Here's the story: Michael grew up knowing he was Jewish. It wasn't a particularly significant part
of his life. His mother actually listed their nationality as "Ukrainian" rather
than "Jewish" on their internal Soviet passports. She had lived through nasty
anti-Semitic attacks in Ukraine before the family moved to Kazakhstan, which has
a low level of anti-Semitism. When Michael and Yelena married, religion wasn't
really an important topic for either of them, and in a country in which there
are high levels of intermarriage, he thought nothing of marrying a nice
non-Jewish girl like Yelena.
But as their two
children started to grow up - they're now 12 and 16 - Michael increasingly felt
the need to connect to his Jewish roots, and to get his children involved in
their Jewish heritage.
Yelena had no
objection; she grew up with no connection to anything religious, and as the
children participated more and more, she and Michael also started to get more
involved. The Hesed reached out (as many do) to the parents through the
children. And since Michael and Yelena's generation grew up with no connection to
Jewish knowledge or community, the Hesed became their Jewish
home.
After some years,
Yelena finally plucked up the courage to tell her parents that her children were
now actively involved in the Jewish community, and that she, too, was becoming
involved through them and increasingly seeing herself as part of the community.

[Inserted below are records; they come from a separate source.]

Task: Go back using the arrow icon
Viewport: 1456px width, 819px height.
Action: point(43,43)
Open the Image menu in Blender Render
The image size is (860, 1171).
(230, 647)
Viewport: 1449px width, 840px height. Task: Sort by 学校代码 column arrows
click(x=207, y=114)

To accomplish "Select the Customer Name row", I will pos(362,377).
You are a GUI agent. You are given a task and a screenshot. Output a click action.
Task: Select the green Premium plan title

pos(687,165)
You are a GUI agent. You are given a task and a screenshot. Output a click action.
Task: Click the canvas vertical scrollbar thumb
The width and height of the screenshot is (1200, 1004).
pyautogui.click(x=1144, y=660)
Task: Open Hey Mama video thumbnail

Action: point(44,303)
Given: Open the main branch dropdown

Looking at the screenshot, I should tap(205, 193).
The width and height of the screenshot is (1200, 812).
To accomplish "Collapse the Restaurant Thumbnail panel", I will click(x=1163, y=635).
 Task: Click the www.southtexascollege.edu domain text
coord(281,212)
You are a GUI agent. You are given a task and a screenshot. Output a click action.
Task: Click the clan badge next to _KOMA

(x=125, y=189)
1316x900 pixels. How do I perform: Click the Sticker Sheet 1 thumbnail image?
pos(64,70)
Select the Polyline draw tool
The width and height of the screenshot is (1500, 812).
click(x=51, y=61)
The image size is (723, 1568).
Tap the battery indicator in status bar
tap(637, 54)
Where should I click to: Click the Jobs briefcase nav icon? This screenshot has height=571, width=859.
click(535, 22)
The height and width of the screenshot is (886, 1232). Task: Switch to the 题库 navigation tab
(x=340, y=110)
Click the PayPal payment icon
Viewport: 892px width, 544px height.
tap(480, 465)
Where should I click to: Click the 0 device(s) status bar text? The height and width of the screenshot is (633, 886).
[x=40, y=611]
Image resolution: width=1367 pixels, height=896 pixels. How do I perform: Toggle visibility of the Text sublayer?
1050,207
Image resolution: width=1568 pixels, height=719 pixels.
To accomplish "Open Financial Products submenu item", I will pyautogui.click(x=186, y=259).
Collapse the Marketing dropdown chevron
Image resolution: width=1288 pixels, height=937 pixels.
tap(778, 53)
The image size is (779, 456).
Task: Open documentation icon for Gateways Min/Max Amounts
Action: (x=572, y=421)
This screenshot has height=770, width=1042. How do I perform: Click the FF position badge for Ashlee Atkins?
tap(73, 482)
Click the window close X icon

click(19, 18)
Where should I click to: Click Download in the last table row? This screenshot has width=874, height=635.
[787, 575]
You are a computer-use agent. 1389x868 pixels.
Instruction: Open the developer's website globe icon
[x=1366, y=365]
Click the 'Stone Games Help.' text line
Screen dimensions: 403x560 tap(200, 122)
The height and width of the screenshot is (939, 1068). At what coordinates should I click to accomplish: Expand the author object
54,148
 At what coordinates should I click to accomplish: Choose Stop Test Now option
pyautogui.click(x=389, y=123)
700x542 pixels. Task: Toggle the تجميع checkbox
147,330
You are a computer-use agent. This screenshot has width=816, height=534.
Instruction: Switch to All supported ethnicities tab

It was at that meeting that she learned, from her mother, that both her parents
were actually Jewish, and so was she! "It hadn't been important for them," she
said, "and they never knew how to explain it to themselves or to me." It's a
very common story in the former Soviet Union, where so many Jews were cut off
from Jewish life for some seventy years.
But here's the final
part to the story that made it all so worthwhile.
After dinner with
Michael and Yelena, I sat in the Hesed and watched as dozens of teenagers talked,
sang and led discussions on Jewish identity. There we were, in the middle of
Kazakhstan, inspired and moved by their commitment to Jewish life and learning.
And in the middle of the performance of "Heyvenu Shalom Aleichem," as I was
watching five beautiful young women sing in harmony, another young member of the
community leaned over to my seat and said, "do you see the girl in the middle - Yulia? With the red hair and the black-brown sweater? I think you just had
dinner with her mom and dad - Michael and Yelena ...."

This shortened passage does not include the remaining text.